John was faithful in telling his hearers that his work of preaching and baptism was merely preparatory to the greater teachings and the higher baptism Messiah would institute.

In his message, John admonished those who would listen, that “now also the axe is laid unto the root of the trees: therefore every tree which bringeth not forth good fruit is hewn down, and cast into the fire.” (Matt. 3:10) This was a figurative way of saying that a testing time, as an individual matter, had come for the Jewish people, and all who did not bear ‘good fruit’ would not be identified with the kingdom.

All those who did not bear the necessary fruitage would be cut off from Divine favor, and cast into the fiery trouble with which the Jewish Age would end, and their national existence would cease. Calling attention to this matter, the Apostle Paul said that “wrath is come upon them to the uttermost.”—I Thess. 2:16

Continuing in Matthew 3:11 (Revised Standard Version), John said, “I baptize you with water for repentance, but he who is coming after me is mightier than I, whose sandals I am not worthy to carry; he will baptize you with the Holy Spirit and with fire.”

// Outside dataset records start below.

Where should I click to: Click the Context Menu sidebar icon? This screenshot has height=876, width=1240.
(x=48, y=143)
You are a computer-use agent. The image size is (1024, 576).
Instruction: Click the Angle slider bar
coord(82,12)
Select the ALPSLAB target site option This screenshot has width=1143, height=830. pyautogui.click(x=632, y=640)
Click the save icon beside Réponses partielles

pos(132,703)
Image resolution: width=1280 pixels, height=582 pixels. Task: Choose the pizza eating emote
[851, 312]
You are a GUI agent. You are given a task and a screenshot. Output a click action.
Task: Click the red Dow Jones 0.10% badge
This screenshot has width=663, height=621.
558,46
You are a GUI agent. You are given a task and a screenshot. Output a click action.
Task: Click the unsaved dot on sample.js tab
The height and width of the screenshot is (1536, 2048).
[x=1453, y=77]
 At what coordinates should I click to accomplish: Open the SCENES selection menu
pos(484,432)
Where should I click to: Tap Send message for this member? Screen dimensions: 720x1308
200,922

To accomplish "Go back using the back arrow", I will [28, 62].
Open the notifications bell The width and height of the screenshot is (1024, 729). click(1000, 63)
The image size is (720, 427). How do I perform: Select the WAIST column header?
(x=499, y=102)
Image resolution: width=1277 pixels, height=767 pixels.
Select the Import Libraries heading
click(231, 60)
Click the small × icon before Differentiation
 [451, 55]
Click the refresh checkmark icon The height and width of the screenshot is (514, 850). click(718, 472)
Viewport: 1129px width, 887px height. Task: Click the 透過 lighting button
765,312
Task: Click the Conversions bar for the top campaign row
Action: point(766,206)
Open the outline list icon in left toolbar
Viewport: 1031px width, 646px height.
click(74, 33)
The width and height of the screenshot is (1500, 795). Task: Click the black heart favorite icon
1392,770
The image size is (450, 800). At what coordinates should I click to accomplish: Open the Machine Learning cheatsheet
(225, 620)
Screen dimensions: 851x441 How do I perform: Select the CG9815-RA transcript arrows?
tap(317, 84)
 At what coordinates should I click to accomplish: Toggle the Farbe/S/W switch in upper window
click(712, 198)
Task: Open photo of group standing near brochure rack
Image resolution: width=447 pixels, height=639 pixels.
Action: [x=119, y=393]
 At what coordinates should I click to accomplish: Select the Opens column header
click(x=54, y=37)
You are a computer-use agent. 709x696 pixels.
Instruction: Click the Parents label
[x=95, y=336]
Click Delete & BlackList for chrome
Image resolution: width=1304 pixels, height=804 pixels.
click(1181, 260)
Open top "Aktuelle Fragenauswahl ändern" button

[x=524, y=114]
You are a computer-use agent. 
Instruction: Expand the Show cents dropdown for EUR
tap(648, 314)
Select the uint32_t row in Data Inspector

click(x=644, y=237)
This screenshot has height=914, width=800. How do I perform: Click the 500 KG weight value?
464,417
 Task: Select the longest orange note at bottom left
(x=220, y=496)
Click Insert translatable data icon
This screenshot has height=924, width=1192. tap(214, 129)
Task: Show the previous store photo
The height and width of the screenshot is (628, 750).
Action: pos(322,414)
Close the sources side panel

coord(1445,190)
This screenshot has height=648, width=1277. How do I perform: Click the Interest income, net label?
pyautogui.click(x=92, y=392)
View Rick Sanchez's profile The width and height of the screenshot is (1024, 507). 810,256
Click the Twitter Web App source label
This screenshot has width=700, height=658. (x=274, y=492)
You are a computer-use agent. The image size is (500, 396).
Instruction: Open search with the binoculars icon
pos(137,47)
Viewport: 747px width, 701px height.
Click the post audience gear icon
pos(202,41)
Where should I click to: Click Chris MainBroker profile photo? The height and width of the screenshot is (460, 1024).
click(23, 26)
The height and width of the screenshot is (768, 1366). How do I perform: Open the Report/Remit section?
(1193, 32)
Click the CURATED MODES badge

He illustrated the character of Messiah’s work in their nation, comparing it to the winnowing of wheat from chaff. He said that the Messiah will “gather his wheat into the garner; but he will burn up the chaff with unquenchable fire.” (vs. 12) In this prophecy, the ‘chaff’ of the nation was cast into the ‘fire’ of trouble, which consumed Israel as a nation in A.D. 70.

John the Baptist understood that he was not fulfilling all the features of the antitypical Elijah. When priests and Levites asked John, “Art thou Elias? … he saith, I am not.” (John 1:21) But Jesus said, “If ye will receive it, this is Elias, which was for to come.” (Matt. 11:14) He meant that—to those who recognized his message and obeyed it, who became the Lord’s disciples—John fulfilled the work of Elias (Elijah). The antitypical Elijah is composed of Jesus’ followers in the flesh, who also must do a preparatory work in the world—introducing the Messiah of glory at his Second Advent.